Please pick up the passage on Eric Hobsbawm below (not the material that follows it) and continue writing from its last sentence.

━━━ Extract

He notes that in praising Hosbawm, Genovese in his review favorably cited the works of Vilfredo Pareto, the 20th century social theorist whose work was always "anathema" to Marxists and whose belief in a "circulation of elites" that continue to rule the social order directly contradicts the entire Marxist paradigm. So if Hobsbawm secretly thought Pareto was right, as Genoevese believed, Harris concludes that Hobsbawm should have "had the courage to come out of his closet, to admit disillusionment with Marxism, and to recognize the folly behind the myth of inevitable human progress."
Had he done that, however, Hobsbawm would not have had the continuing love of the Western Left which extended from Tony Blair of the center-left in Britain to Eric Foner of the Marxist Left in the United States. Indeed, he would have found himself isolated and scorned in polite academic and left-liberal circles, and been ignored or savagely attacked in the way Eugene Genovese was in his last years.
So I must agree with Harris's closing remarks, that what Hobsbawm's long life shows is that "even men of great intelligence and vast erudition can deceive themselves into believing that crimes of the most unimaginable horror are a small price to pay for the fulfillment of their no doubt deeply humanitarian dreams."

━━━━━━
━━━ Data

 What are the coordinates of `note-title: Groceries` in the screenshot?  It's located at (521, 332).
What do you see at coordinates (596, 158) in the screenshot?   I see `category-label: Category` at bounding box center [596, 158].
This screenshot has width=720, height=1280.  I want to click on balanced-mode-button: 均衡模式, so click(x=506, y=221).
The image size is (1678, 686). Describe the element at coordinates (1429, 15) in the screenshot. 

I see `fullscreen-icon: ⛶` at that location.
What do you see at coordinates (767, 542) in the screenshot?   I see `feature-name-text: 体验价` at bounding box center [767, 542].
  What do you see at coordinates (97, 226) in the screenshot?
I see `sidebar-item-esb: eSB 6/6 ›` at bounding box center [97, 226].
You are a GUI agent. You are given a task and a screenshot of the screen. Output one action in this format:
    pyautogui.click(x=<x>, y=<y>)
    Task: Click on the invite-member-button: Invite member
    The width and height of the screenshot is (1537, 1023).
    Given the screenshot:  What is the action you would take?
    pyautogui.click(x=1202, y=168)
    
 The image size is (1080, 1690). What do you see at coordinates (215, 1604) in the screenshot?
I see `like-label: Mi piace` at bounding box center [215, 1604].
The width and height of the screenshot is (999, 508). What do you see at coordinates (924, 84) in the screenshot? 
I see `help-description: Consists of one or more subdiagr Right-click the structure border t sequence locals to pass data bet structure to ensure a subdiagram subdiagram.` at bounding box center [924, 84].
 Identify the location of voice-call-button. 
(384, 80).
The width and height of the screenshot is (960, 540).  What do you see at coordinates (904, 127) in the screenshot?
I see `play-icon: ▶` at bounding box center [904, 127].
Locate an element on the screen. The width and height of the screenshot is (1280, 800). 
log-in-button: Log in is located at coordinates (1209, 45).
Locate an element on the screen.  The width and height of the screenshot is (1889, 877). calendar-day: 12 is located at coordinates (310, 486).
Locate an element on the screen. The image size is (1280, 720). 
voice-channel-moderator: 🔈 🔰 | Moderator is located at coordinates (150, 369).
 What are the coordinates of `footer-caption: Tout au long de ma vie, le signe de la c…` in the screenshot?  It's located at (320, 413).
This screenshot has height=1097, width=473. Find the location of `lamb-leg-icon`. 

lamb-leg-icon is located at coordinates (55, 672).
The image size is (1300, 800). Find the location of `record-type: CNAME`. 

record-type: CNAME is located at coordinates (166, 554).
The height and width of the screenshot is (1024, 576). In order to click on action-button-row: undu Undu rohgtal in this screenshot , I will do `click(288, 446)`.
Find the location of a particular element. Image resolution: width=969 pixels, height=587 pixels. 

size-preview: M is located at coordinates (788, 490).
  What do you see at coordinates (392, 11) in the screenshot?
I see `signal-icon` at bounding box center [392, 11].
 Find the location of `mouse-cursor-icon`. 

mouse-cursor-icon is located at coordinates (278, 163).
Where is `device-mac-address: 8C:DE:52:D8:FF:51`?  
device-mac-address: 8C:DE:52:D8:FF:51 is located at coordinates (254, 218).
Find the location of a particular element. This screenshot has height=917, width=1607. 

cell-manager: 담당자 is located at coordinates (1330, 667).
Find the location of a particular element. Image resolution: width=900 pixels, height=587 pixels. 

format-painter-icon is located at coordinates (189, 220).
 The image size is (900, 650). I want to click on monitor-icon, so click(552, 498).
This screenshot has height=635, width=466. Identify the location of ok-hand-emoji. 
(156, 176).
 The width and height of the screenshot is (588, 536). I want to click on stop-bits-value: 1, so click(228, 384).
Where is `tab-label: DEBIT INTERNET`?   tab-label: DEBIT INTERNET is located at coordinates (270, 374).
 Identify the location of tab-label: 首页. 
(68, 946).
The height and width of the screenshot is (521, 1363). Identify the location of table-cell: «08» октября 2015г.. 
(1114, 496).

━━━━━━

### Task result
So let me end with citationa from two of Hobsbawm's most severe critics. In Britain, the literary scholar suggested that not only was he a liar and a fool, but he might even have been a traitor as well. Because Wilson's suggestion departed so greatly from the general honors given to Hobsbawm after his death, it is worth quoting from at length:
But as far as the history of the 20th century was concerned, he never learned its lessons. The tens of millions dead, the hundreds of millions enslaved, the sheer evil falsity of the ideology which bore down with such horror on the peoples of Russia, Hungary, Czechoslovakia, Poland and Germany, never occurred to this man.
He went on believing that a few mistakes had been made, and that Stalinism was 'disillusioning' – but that, in general, it would have been wonderful if Stalin had succeeded.
Any barmy old fool is, thank goodness, entitled to their point of view in our country. Unlike Stalin's Soviet Union or Hitler's Germany, Britain is a country where you can more or less say or think what you like.
What is disgraceful about the life of Hobsbawm is not so much that he believed this poisonous codswallop, and propagated it in his lousy books, but that such a huge swathe of our country's intelligentsia – the supposedly respectable media and chattering classes – bowed down before him and made him their guru. Made him our 'greatest historian'….The truth is that, far from being a great historian who sometimes made mistakes, Hobsbawm deliberately falsified history."
Read the entire article to find out the specifics of what Wilson terms were Hobsbawm's blatant "lies."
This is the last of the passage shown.